Hello...and help!
I am running htdig-3.1.5 on apache 1.3. I am trying to parse/index PDF
files and have had no success to date. I am using the pdf2text and pdfinfo
utilities from xpdf-0.92 with pdf2html.pl. When I execute the pdf2html.pl
script from the command line, I receive html output. However, when I try to
call the script through rundig, it appears to ignore the external_parsers
specification (external_parsers:
"application/pdf->text/html"/local/apache/cgi-bin/pdf2html.pl). I tried
modifying the external_parsers line as follows "application/pdf;
charset=iso-8859-1->text/html"... but this resulted in it looking for
acroread. Either way, I get the "deleted, no excerpt" message and none of
the pdf files get indexed. The files DO contain text and max_doc_size is
set to a value larger than the largest pdf file.
Is it possible that there is a setting at the server level that needs
adjusting? I have tested everything I can think of relating to the htdig
configuration file (and have read through every e-mail in the archives that
I could find).
Attached is a text file of the output I received from (./rundig -vvv)
Any help would be greatly appreciated!

→ **INFORMATION PROVIDED**:
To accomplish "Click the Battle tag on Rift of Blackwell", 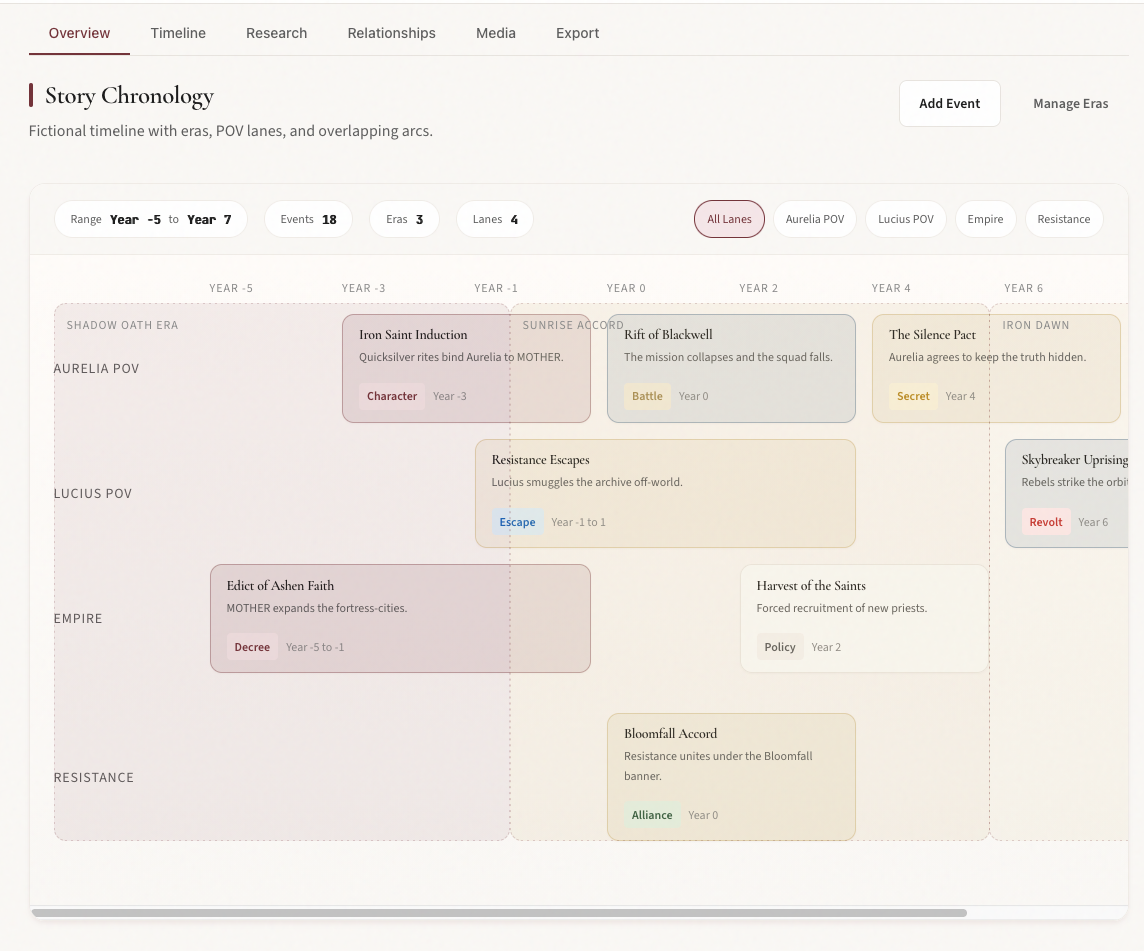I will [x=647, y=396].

==

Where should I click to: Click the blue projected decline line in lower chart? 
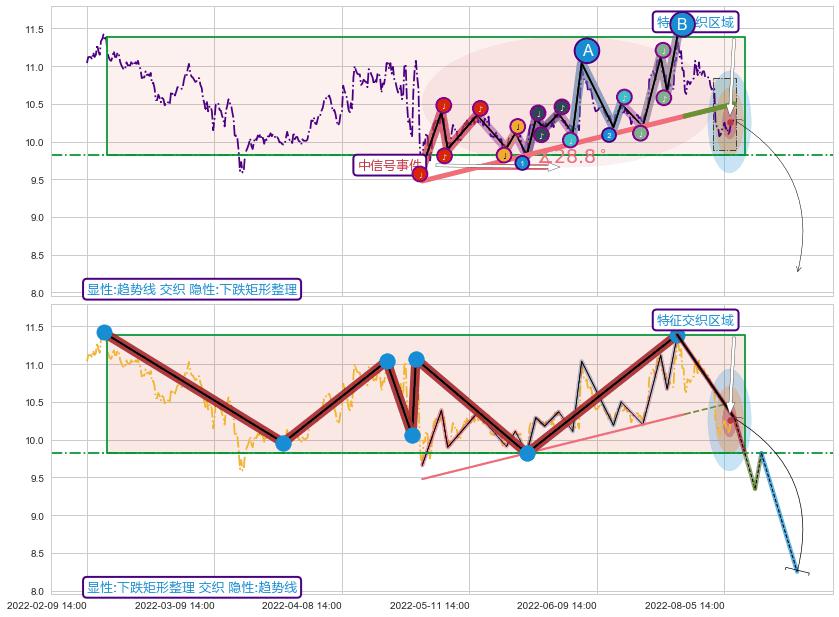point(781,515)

→ **DIRECTIVE**: In the post about indexing PDF files with htdig, change "acroread" to "ghostscript" and write out the passage starting with "I am running" and going on through "largest pdf file.". Work only from the post about indexing PDF files with htdig.

→ **FINISHED TASK**:
I am running htdig-3.1.5 on apache 1.3. I am trying to parse/index PDF
files and have had no success to date. I am using the pdf2text and pdfinfo
utilities from xpdf-0.92 with pdf2html.pl. When I execute the pdf2html.pl
script from the command line, I receive html output. However, when I try to
call the script through rundig, it appears to ignore the external_parsers
specification (external_parsers:
"application/pdf->text/html"/local/apache/cgi-bin/pdf2html.pl). I tried
modifying the external_parsers line as follows "application/pdf;
charset=iso-8859-1->text/html"... but this resulted in it looking for
ghostscript. Either way, I get the "deleted, no excerpt" message and none of
the pdf files get indexed. The files DO contain text and max_doc_size is
set to a value larger than the largest pdf file.